> [Consignes de travail]:
- A) D’après l’article sur Les Profs, les affirmations suivantes sont-elles exactes ? (i) La bande dessinée Les Profs est parue en 2000. (ii) Le lycée Jules-Ferry atteint 50 % de réussite au BAC. (iii) Antoine Polochon enseigne l’allemand. Répondez par oui ou par non et citez à chaque fois les mots décisifs de l’article.
- B) Recopiez le passage de l’article sur Les Profs qui va de « Le lycée Jules-Ferry » jusqu’à « les pires profs ! ».
- C) Selon l’article sur Les Profs, qui a dessiné la bande dessinée Les Profs ?

=== Texte présenté ===

Sortez vos cahiers !

Les transpositions de bandes dessinées en films sont légion depuis maintenant un certain nombre d’années. Dur, dur de transformer des planches de papier en métrage sans se prendre les pieds dans le tapis. Il faut conserver le respect du matériau d’origine tout en réussissant à faire que ça claque à l’écran. En 2013, Pierre-François Martin-Laval (Pef pour les intimes) scénarise et réalise l’adaptation au cinéma de la bande dessinée Les Profs, elle-même scénarisée par Erroc et dessinée par Pica, Mauricet et Simon Léturgie. Parue en 2000, cette BD tourne en dérision les stéréotypes que l’on retrouve chez les enseignants tout en accentuant les facettes des personnages selon la matière enseignée. La transposition s’est-elle faite correctement ? Est-ce que l’on va rire ? Les souvenirs de l’école, est-ce douloureux ? On n’attend pas la récré et on passe directement au visionnage pour en savoir plus. ATTENTION : cet article contient des spoilers

Le lycée Jules-Ferry est en pleine débâcle ; même avec les meilleurs professeurs, il ne possède que 12% de réussite au BAC. Pour parer à ce désastre, l’inspecteur d’académie veut tenter un coup de poker en engageant les pires profs qu’il est possible de trouver, espérant que cela puisse déclencher une prise de conscience chez les élèves pour parvenir à 50% de réussite lors du prochain BAC, sans quoi l’établissement sera fermé. C’est alors qu’arrive toute une équipe d’enseignants plus barrés les uns que les autres pour tenter de sauver le lycée. Aux pires élèves, les pires profs !

Commençons par faire l’appel des enseignants. Réalisateur du film et scénariste, Pef (oui, c’est plus court) joue également le rôle d’Antoine Polochon. Professeur d’histoire-géo n’ayant jamais réussi à avoir ses papiers d’enseignant, cet obsédé de Napoléon tombe amoureux de Marie (Alice David), prof d’allemand de son état. La passion dévorante du monsieur pour Napoléon nous vaut quelques éclats de rire et même un clin d’œil à 300 de Zach Snyder ! Timide mais n’ayant aucune limite, son personnage offre une naïveté sensible et un contexte plus humain au film.

=== Données fournies ===

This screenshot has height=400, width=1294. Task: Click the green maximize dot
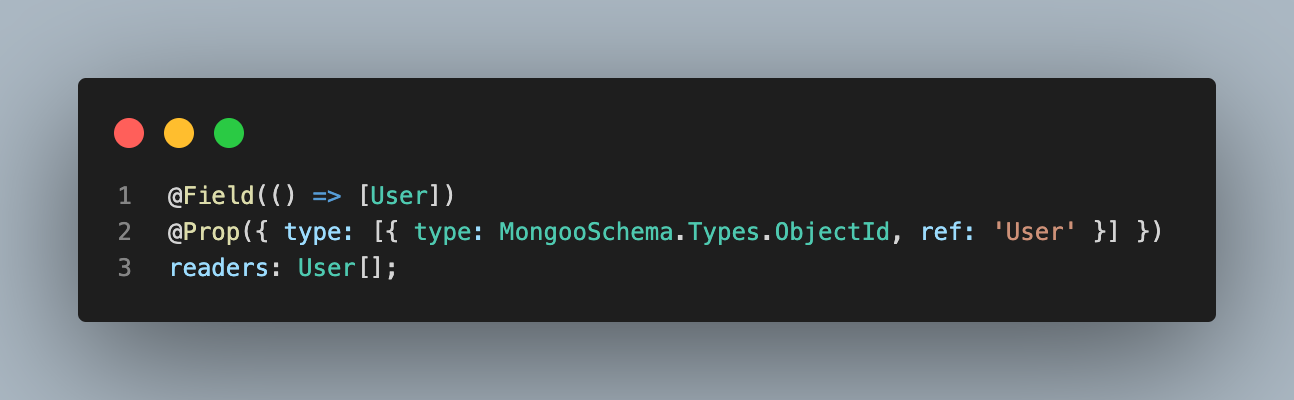point(229,133)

===

> [Corrigés complets]:
- A)
(i) Oui : « Parue en 2000, cette BD ».
(ii) Non : « il ne possède que 12% de réussite au BAC ».
(iii) Non : « Professeur d’histoire-géo ».

- B)
Le lycée Jules-Ferry est en pleine débâcle ; même avec les meilleurs professeurs, il ne possède que 12% de réussite au BAC. Pour parer à ce désastre, l’inspecteur d’académie veut tenter un coup de poker en engageant les pires profs qu’il est possible de trouver, espérant que cela puisse déclencher une prise de conscience chez les élèves pour parvenir à 50% de réussite lors du prochain BAC, sans quoi l’établissement sera fermé. C’est alors qu’arrive toute une équipe d’enseignants plus barrés les uns que les autres pour tenter de sauver le lycée. Aux pires élèves, les pires profs !

- C) Pica, Mauricet et Simon Léturgie.